> _EXERCISE AIM_
Copy out the data from the line containing "Task: Expand the Ignore button dropdown arrow" to its last line, exactly. No pictures.

Stored items
☆ ☆ ☆ ☆

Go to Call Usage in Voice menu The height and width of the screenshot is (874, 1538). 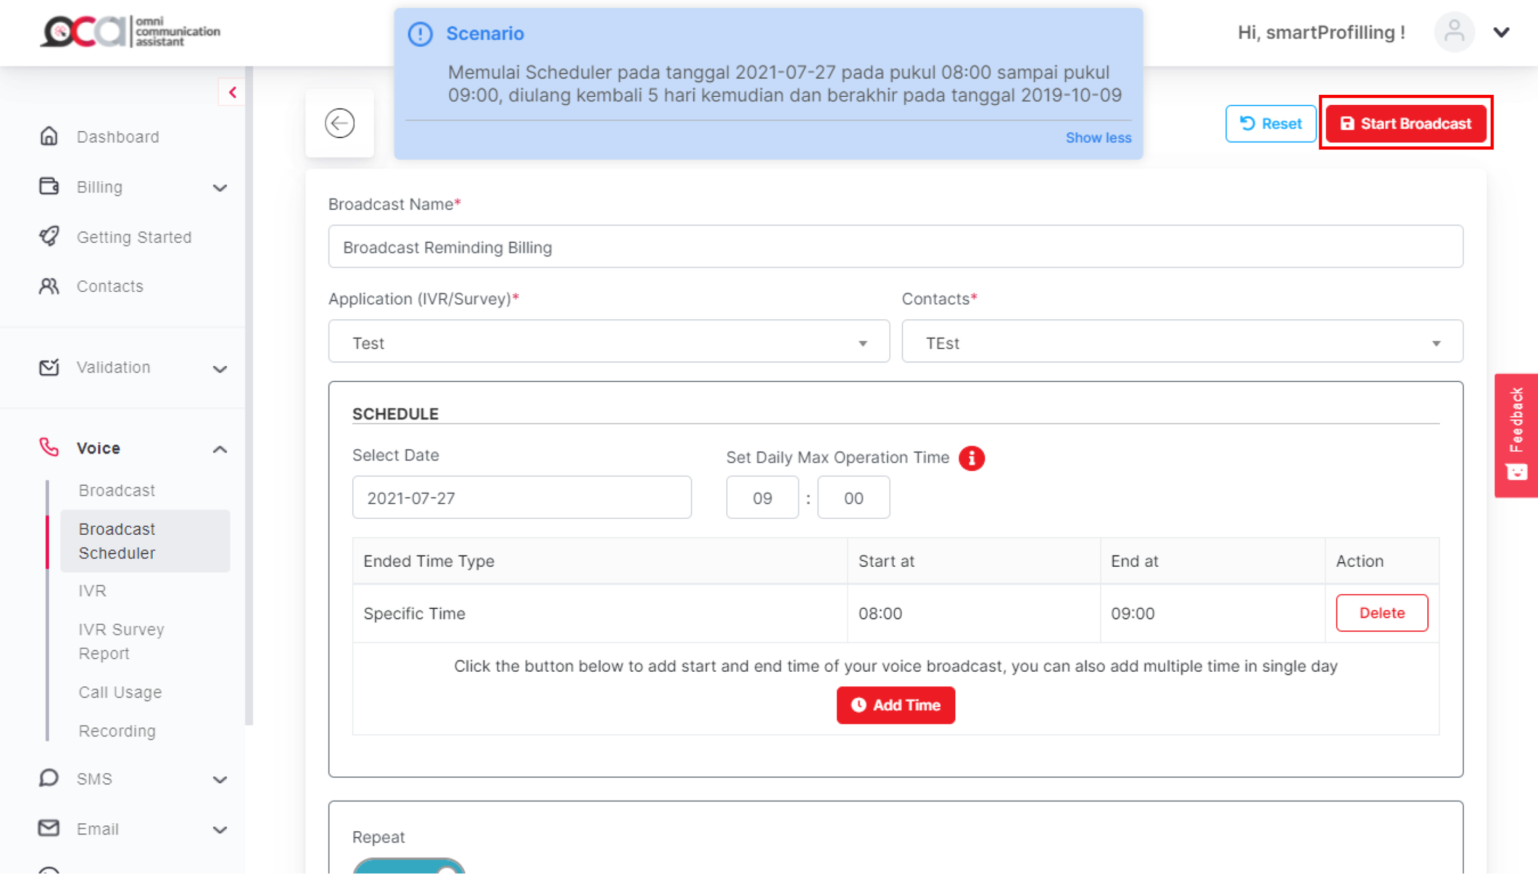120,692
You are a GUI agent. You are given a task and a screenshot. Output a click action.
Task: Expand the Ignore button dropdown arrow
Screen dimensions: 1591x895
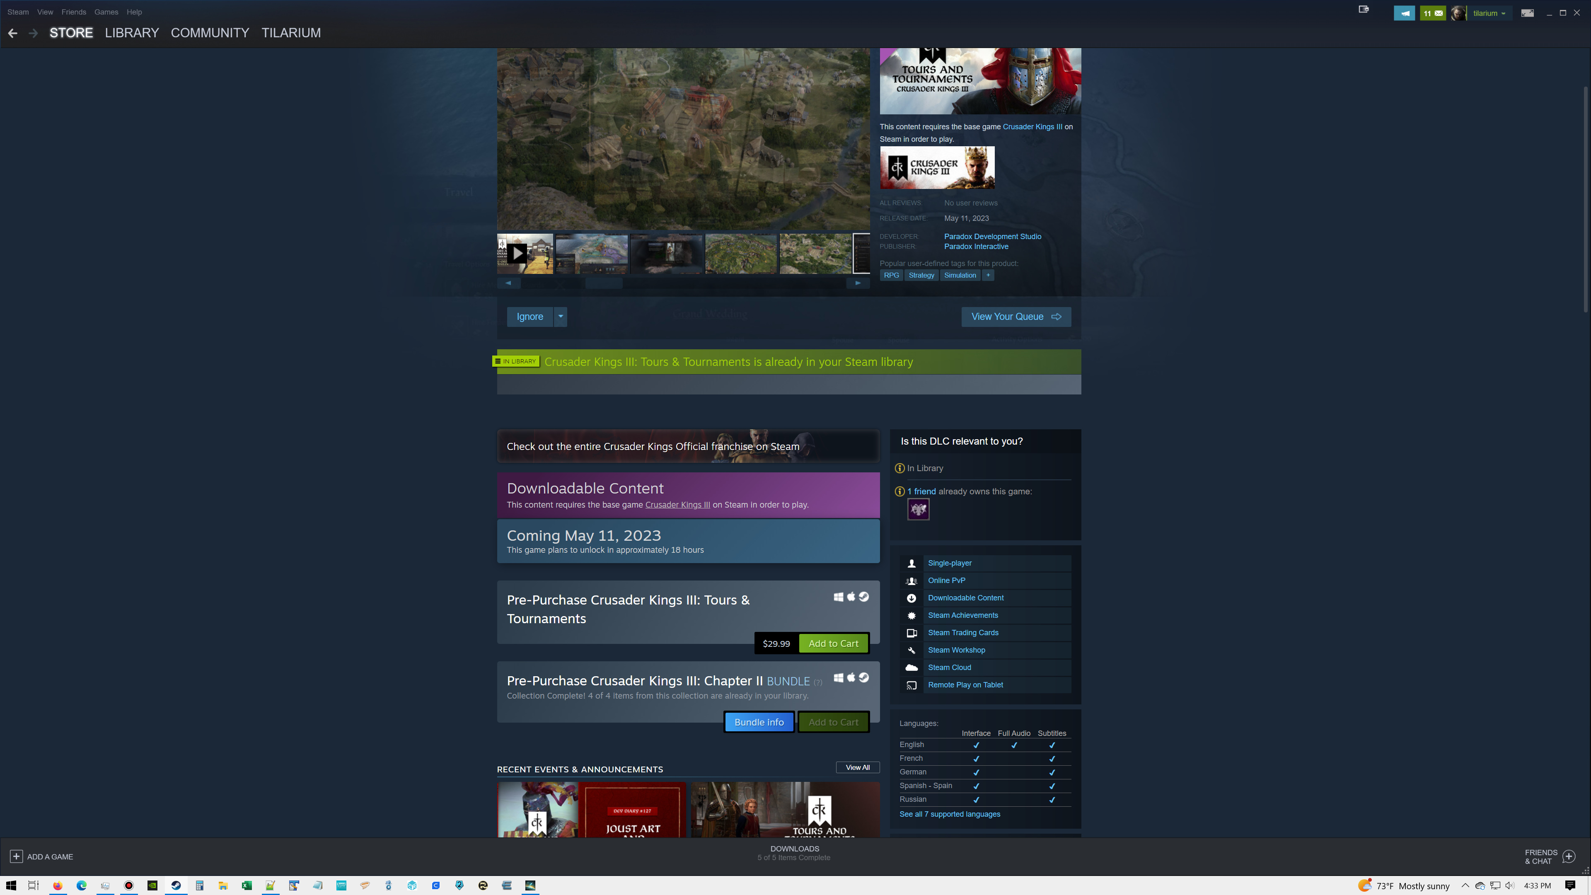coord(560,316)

☆ ☆ ☆ ☆

> _RESULT BELOW_
Task: Expand the Ignore button dropdown arrow
Screen dimensions: 1591x895
coord(560,316)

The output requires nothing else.